Skip past the first three minutes of this eight minute video -- a plot summary -- and the next minute and a half or so, as he points out the Catholic priests and brothers who are still revered, even by ardent secularists, as scientific pioneers -- and you'll get to the nub of his argument:
The sciences emerged and flourished in the context of the great Christian universities of the West. And this is not accidental. When you have a theological system, like Catholicism, that emphasizes the non-divinity of the world and the intelligibility of the world you have the preconditions for science.

Why? Because if the world is divine, if it is being worshiped as sacred, you're not going to experiment on it, but Christians who hold to creation know the world is not God and therefore can become the object of scientific investigation and experimentation.

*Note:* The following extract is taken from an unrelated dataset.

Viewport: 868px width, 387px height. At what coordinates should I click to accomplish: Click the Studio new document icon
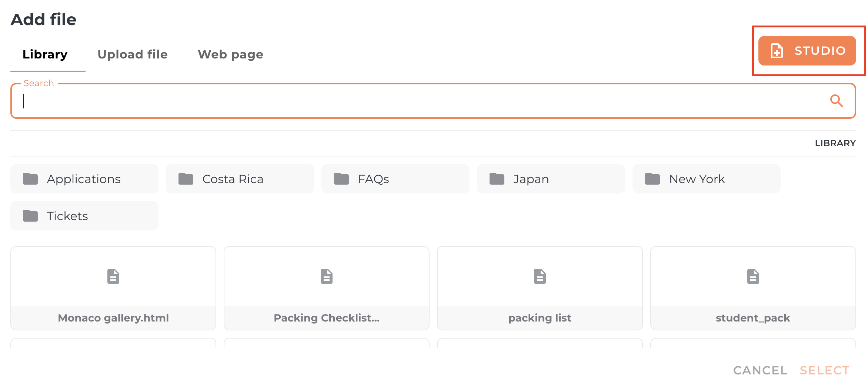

Second, if [the world] is created, it is endowed with intelligibility. It's been thought or spoken into being. And therefore scientists can go out confidently to meet the world. They expect to find an intelligible world.
If something is made, it can be understood. Belief in a specific Maker may not be required for understanding -- but neither is such a belief incompatible with understanding (c. 6:15):
The basic principle is this: All truth comes from God. God is One. And, therefore, there can't be a contradiction, finally, between the truth discoverable through Reason and the truth discoverable through Faith, properly articulated. And so the unity of God -- the unity of Creation -- gives rise to this ultimate compatibility between Faith and Science.
Of course, this doesn't satisfy the Creationists or other fundamentalists, Christian and otherwise. I would say to them, however, that dinosaur bones are not put in the ground to test or undermine your faith; they provide an opportunity for your faith to grow beyond what our remote ancestors in the Middle East were capable of understanding.

That does not have to lead us down the path of relativism... but that's a discussion for another day.